A comparative analysis of imaging-based algorithms for detecting focal cortical dysplasia type II in children.
Authors
Affiliations (10)
Affiliations (10)
- Department of Radiology, Second Faculty of Medicine, Charles University and Motol University Hospital, Prague, Czech Republic. [email protected].
- Epilepsy Research Center Prague, EpiReC, Prague, Czech Republic. [email protected].
- Department of Radiology, Second Faculty of Medicine, Charles University and Motol University Hospital, Prague, Czech Republic.
- Epilepsy Research Center Prague, EpiReC, Prague, Czech Republic.
- European Reference Network EpiCARE, Prague, Czech Republic.
- Department of Pathophysiology, Second Faculty of Medicine, Charles University, Prague, Czech Republic.
- Department of Pediatric Neurology, Second Faculty of Medicine, Charles University and Motol University Hospital, Prague, Czech Republic.
- Institute for Statistics and Mathematics, WU Vienna, Vienna, Austria.
- Department of Pathophysiology, Second Faculty of Medicine, Charles University, Prague, Czech Republic. [email protected].
- Epilepsy Research Center Prague, EpiReC, Prague, Czech Republic. [email protected].
Abstract
Focal cortical dysplasia (FCD) is the leading cause of drug-resistant epilepsy (DRE) in pediatric patients. Accurate detection of FCDs is crucial for successful surgical outcomes, yet remains challenging due to frequently subtle MRI findings, especially in children, whose brain morphology undergoes significant developmental changes. Automated detection algorithms have the potential to improve diagnostic precision, particularly in cases, where standard visual assessment fails. This study aimed to evaluate the performance of automated algorithms in detecting FCD type II in pediatric patients and to examine the impact of adult versus pediatric templates on detection accuracy. MRI data from 23 surgical pediatric patients with histologically confirmed FCD type II were retrospectively analyzed. Three imaging-based detection algorithms were applied to T1-weighted images, each targeting key structural features: cortical thickness, gray matter intensity (extension), and gray-white matter junction blurring. Their performance was assessed using adult and pediatric healthy controls templates, with validation against both predictive radiological ROIs (PRR) and post-resection cavities (PRC). The junction algorithm achieved the highest median dice score (0.028, IQR 0.038, p < 0.01 when compared with other algorithms) and detected relevant clusters even in MRI-negative cases.
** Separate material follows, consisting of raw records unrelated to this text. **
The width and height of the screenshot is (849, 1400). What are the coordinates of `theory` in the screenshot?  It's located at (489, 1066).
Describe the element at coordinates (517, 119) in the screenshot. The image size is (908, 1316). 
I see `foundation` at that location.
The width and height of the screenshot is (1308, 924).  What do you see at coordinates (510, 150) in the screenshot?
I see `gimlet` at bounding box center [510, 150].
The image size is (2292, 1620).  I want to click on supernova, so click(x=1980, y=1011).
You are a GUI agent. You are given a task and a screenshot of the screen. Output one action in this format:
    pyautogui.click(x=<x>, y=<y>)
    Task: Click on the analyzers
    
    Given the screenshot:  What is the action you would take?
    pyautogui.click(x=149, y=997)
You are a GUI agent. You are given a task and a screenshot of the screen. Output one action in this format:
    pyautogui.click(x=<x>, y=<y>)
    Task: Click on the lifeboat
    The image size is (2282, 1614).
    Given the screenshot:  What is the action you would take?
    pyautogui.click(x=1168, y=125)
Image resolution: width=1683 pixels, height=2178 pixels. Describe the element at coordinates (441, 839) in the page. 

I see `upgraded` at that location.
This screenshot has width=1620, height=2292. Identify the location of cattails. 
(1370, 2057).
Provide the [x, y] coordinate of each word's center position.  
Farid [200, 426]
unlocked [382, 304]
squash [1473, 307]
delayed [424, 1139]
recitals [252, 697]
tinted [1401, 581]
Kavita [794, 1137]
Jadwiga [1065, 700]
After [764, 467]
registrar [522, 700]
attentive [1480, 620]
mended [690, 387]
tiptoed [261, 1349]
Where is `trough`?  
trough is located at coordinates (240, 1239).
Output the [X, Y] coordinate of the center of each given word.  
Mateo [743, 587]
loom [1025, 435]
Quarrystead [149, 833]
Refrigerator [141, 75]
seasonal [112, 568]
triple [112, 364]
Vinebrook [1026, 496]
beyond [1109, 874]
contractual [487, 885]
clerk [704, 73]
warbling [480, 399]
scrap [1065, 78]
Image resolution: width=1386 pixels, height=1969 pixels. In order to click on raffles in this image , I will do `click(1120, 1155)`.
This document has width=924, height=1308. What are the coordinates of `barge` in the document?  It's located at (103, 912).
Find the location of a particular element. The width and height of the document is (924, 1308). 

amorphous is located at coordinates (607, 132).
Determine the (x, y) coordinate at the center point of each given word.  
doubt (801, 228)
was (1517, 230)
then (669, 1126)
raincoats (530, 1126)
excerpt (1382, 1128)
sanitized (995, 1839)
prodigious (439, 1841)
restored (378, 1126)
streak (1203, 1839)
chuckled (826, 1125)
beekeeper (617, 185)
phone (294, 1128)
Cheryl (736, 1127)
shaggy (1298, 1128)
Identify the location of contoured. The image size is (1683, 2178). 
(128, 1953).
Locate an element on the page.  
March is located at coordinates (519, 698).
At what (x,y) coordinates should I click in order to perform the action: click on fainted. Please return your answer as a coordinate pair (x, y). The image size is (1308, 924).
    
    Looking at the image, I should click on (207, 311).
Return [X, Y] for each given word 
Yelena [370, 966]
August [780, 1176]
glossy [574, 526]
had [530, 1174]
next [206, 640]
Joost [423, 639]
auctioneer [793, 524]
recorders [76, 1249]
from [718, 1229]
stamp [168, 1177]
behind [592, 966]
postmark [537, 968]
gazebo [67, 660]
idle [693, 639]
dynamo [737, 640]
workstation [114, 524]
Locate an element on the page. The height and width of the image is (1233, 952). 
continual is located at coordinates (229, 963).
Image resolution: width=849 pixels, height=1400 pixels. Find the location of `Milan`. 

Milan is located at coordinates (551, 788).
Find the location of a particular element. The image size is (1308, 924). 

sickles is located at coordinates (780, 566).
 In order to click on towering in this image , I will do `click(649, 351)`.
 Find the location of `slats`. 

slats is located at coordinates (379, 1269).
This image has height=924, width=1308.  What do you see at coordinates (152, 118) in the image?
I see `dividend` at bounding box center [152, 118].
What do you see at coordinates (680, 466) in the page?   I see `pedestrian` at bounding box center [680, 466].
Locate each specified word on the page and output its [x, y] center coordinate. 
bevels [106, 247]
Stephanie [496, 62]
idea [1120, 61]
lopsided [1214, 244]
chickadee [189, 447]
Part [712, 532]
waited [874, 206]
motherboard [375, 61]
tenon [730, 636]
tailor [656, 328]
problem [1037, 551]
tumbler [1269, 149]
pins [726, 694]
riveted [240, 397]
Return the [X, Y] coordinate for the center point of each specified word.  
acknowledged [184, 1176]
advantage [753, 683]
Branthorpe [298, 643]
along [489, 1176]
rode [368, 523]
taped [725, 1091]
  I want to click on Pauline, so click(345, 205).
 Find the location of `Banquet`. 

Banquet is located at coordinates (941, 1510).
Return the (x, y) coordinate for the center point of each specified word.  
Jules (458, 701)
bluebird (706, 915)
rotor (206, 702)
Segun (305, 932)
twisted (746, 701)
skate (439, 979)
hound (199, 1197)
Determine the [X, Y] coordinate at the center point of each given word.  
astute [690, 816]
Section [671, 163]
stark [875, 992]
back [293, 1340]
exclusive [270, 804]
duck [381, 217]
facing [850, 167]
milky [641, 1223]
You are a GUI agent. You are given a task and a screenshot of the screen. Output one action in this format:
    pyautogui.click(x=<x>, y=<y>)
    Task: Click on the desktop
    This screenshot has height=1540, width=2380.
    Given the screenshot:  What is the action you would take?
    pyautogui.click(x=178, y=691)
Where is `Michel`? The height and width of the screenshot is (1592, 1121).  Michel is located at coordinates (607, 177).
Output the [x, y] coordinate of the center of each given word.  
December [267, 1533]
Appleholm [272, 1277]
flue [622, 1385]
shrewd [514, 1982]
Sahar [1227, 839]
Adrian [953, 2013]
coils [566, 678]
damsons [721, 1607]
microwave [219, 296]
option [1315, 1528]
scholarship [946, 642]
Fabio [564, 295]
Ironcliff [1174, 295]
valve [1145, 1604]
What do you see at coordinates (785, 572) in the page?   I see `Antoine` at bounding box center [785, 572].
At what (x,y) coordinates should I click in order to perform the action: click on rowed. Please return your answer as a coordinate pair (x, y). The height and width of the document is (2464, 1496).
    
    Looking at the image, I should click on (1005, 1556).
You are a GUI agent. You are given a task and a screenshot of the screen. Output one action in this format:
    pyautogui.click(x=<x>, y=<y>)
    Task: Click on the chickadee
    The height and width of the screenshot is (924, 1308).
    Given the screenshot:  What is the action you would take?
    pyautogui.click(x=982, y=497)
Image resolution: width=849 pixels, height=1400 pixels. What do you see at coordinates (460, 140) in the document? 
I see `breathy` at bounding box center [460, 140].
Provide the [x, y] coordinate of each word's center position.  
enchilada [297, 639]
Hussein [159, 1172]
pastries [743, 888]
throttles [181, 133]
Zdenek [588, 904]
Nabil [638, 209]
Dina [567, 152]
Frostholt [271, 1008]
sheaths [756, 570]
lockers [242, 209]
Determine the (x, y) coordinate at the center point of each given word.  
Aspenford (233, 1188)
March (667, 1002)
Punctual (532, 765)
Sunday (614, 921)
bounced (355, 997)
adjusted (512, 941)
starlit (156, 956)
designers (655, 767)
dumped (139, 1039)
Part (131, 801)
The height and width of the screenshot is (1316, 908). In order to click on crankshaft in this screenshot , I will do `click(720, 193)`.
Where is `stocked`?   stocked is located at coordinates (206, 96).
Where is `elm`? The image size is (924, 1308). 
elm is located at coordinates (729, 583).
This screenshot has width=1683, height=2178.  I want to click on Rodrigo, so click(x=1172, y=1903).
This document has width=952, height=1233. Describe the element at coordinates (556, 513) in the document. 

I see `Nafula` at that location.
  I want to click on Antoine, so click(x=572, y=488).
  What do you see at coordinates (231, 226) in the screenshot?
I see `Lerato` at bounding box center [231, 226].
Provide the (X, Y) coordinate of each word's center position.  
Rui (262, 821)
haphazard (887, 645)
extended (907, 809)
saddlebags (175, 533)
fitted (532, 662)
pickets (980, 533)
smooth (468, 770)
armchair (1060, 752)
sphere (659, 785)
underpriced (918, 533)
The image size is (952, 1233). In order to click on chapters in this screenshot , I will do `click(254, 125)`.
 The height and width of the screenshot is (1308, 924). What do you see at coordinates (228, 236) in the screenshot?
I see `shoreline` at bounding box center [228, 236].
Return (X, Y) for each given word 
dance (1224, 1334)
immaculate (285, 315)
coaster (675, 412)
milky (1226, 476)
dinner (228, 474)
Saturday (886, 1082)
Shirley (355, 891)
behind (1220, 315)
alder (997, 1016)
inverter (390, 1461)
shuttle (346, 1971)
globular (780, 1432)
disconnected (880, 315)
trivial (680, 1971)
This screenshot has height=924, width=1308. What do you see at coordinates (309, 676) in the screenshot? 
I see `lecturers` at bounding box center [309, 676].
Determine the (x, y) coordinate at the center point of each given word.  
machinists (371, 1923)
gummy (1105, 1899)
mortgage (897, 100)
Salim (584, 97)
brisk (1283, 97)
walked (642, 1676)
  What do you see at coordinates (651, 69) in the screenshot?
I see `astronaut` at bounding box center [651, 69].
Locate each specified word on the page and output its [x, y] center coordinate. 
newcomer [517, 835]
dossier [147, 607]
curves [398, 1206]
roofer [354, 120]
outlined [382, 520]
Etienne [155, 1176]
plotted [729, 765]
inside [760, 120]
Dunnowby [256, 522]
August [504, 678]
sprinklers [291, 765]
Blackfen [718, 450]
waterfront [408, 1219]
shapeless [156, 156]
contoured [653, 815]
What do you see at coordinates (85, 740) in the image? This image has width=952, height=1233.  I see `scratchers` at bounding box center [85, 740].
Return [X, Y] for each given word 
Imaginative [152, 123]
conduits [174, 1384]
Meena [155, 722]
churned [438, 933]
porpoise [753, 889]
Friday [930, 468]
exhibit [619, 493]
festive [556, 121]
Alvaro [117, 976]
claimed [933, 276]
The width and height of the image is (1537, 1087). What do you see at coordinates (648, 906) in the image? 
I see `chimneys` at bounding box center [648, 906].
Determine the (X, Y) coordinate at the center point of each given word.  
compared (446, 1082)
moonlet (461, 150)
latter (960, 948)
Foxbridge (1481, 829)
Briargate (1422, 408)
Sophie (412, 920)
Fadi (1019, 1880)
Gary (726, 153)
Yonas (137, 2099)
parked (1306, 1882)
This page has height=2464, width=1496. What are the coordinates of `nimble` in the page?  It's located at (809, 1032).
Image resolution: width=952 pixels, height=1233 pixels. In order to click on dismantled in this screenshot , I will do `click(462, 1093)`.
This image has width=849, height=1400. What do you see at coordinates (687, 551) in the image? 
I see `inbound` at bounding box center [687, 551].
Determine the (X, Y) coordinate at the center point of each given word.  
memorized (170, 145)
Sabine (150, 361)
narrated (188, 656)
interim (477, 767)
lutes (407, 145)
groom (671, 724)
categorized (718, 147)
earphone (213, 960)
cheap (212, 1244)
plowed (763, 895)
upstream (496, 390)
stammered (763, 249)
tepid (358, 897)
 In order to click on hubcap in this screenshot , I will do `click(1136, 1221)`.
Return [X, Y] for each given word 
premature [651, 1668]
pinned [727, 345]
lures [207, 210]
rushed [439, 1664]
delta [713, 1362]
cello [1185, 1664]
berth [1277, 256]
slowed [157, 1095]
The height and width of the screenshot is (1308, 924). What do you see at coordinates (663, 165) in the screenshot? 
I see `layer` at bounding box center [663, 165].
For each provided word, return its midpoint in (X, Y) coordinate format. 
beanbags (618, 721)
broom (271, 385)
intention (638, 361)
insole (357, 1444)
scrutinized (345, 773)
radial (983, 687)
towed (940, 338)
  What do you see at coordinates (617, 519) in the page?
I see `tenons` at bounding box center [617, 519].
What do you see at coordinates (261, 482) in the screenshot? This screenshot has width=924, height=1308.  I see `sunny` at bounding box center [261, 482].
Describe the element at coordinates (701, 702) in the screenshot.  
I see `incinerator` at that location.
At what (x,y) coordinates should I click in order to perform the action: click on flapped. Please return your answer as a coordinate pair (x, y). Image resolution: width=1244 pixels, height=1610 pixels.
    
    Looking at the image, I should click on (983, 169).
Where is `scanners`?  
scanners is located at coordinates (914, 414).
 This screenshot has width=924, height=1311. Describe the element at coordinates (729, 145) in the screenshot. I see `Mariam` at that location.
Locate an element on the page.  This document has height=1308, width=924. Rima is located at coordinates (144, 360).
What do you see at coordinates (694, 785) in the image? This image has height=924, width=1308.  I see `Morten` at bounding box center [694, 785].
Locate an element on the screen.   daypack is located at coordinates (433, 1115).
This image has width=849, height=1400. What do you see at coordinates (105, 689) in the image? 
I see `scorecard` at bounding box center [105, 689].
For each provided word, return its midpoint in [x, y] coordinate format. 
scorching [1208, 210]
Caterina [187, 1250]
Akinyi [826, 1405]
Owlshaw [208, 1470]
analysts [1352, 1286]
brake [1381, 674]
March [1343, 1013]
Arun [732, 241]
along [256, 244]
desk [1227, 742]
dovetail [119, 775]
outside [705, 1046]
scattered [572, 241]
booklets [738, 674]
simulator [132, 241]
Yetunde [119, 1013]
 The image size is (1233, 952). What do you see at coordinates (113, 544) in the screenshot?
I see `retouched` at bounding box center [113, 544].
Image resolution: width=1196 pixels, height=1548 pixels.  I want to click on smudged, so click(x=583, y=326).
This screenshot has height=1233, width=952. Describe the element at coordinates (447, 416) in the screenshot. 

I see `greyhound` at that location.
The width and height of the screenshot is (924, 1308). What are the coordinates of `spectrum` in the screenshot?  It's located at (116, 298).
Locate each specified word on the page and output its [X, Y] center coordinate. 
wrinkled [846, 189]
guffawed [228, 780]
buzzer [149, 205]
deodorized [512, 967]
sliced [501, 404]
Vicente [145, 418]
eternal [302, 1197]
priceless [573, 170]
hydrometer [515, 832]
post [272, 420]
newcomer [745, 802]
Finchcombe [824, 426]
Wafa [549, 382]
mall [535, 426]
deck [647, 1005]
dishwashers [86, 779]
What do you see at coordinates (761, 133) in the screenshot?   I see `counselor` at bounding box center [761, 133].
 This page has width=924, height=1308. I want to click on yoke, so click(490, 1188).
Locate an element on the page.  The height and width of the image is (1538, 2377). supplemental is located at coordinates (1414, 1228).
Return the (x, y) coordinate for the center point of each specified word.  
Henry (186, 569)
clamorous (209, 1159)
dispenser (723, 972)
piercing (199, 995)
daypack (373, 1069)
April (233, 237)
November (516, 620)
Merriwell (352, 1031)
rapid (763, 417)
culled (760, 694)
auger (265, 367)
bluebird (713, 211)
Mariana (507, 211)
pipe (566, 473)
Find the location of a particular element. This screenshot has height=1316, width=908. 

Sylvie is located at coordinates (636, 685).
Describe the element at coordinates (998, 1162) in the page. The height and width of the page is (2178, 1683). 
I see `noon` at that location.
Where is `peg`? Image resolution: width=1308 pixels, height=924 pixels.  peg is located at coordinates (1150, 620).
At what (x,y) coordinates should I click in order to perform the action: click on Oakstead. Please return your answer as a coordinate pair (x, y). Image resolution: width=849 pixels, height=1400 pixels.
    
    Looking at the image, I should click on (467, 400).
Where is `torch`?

The adult template (median dice score 0.013, IQR 0.027) significantly outperformed the pediatric template (0.0032, IQR 0.023) (p < 0.001), highlighting the importance of template consistency. Despite superior performance of the adult template, its use in pediatric populations may introduce bias, as it does not account for age-specific morphological features such as cortical maturation and incomplete myelination. Automated algorithms, especially those targeting junction blurring, enhance FCD detection in pediatric populations. These algorithms may serve as valuable decision-support tools, particularly in settings where neuroradiological expertise is limited.